Share this with your friends
As cannabis use becomes more accepted throughout the world, many women are often faced with the prospect of growing their own supply, rather than relying on a private dispensary or other provider.
Creating an indoor garden can seem overwhelming for a first time grower; however, do not let this deter you. This article is the first in a series which will detail the entire process, from seed germination to the design and building of a personal grow cabinet, through trimming, and finally to harvest.
Through careful planning and implementation, any lady can create and grow her own fabulous cannabis garden.
The first, and possibly most important element in the creation of any garden is seed development. Seeds can be ordered online or obtained through local sources and must be stored in clean, dry containers.

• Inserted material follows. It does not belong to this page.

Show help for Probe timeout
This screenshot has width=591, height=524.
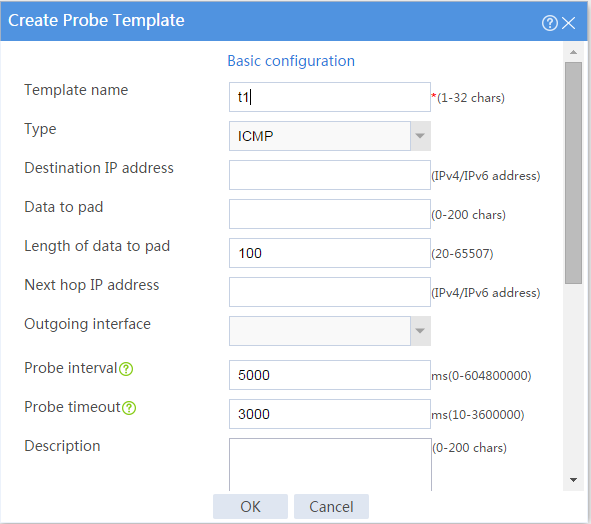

Two types of germination that have proven successful are the “paper towel” and the “water” method, both of which are easy and quick. To utilize the paper towel method, simply take a clean plate, place a paper towel on it, mist it with balanced pH water and place the seeds on the towel, leaving plenty of room between seeds. Place a second paper towel on top, misting that layer as well, then place a second plate upside down on top, sealing out light. Using plastic bags instead of plates has also been proven effective. Seeds require darkness and heat to germinate, so store the plates or bags in a dry, fairly warm environment, such as the top of a refrigerator. Be careful to not overheat them and mist often, never allowing the towels to completely dry.
Once the seeds have been covered for at least 24-48 hours, the hull will crack and a little tail will emerge. At this point, they have germinated and are ready to be planted.
The second method of seed germination commonly used is the “water” method. Simply put, this involves adding seeds to a clean container of water, stirring them a bit and letting them sit for a few days in a warm environment. The seeds will initially float; however, as their hulls begin to break and they start germinating, they will sink. Just like with the paper towel method, once the tail appears, the seeds are ready for planting.
pH balance is important and should be tested often using either visually with a testing kit (pictured at right) or digitally with a pH tester pen. The pH is the measure of how acidic or alkaline a substance is, and it is a good idea to initially test the water you are using for either germination method, adjusting if necessary. Solutions with a pH of less than 7 are known as acidic while higher numbers are considered basic or alkaline. When growing cannabis in soil, the water and soil supply should stay within the range of 6.5 to 7.0 and from 5.5 to 6.0 when growing hydroponically. This series will focus on growing in soil. Measuring and adjusting pH levels is fairly simply, with the right tools. For example, products such as these will ensure accurate readings and enable the gardener to make necessary adjustments with relative ease. More detailed information on pH testing will be available in upcoming articles.
A small seed starter kit such as the one pictured at left is ideal for transferring newly germinated seeds. They are inexpensive, reusable, and come with a plastic dome, which is important in the development of seedlings.
Start planting with an organic, quality soil mix such as the Jiffy pictured at right, by placing enough soil in each section to fill about two thirds. Tamp the soil lightly and water gently, allowing the soil to absorb the water. Using either a finger or a pencil, create a well and insert one seed, tail side down. Cover with additional soil, again tamping gently to ensure the seed is well covered, yet not crushed. Water again lightly, and place the dome over the tray.
Place the tray in a well-lit area, not in direct sunlight, and mist often. Keeping the dome over the seeds creates humidity, which will assist in development. Once the seedlings emerge from soil, leave the dome off a few hours a day and completely off once plant is large enough that its leaves touch it.